Ce dont nous avons besoin, en fin de compte, c’est d’une chaleur répétable avec une uniformité stricte. Nous utilisons des éléments infrarouges à ondes courtes adaptés au profil d’absorption de la pile de photoresist, ce qui nous permet d’obtenir une uniformité au niveau de la plaquette dans une tolérance de ±0,1°C. Le corps du chauffage est en quartz et céramique haute pureté, conçu pour les salles blanches de classe 1 à 100 et dimensionné pour ne générer aucune particule lors des cycles. La répétabilité est essentielle : même profil thermique, cycle après cycle, ce qui stabilise le biais de dimension critique et limite les rebuts sur la ligne.
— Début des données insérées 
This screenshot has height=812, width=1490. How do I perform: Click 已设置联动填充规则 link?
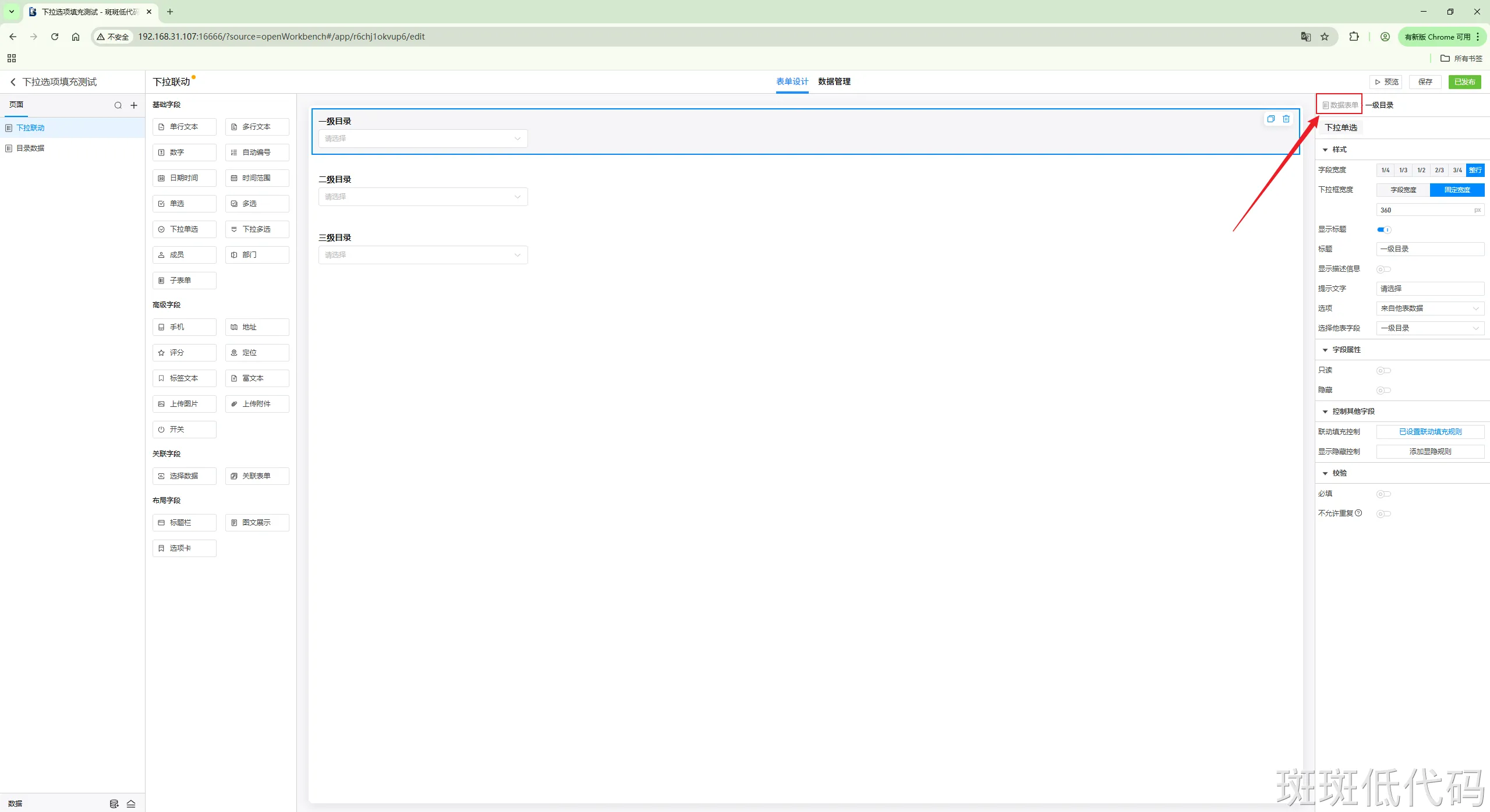click(1429, 432)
Voici pourquoi il est efficace en pratique : le chauffage verrouille l’étape de décapage, ce qui réduit les retouches et protège le rendement. On observe moins de résidus post-décapage, une densité de défauts plus faible et une performance plus prévisible des cuissons, tant lors des cuissons douces que des cuissons dures. La consommation d’énergie reste maîtrisée également : une réponse thermique rapide et une faible inertie thermique permettent de réduire la puissance en veille sans compromettre la stabilité.
L’installation est simple, mais il faut prévoir les détails. Le chauffage s’intègre dans les interfaces standards des outils de décapage, mais les tolérances de montage sont serrées — l’alignement doit être vérifié avec un comparateur. Une courte phase de montée en température est à prévoir pendant que les opérateurs ajustent les paramètres de la recette. Une fois réglé, le procédé fonctionne avec une intervention minimale, et l’unité est conçue pour une longue durée de vie avec des contrôles préventifs réguliers.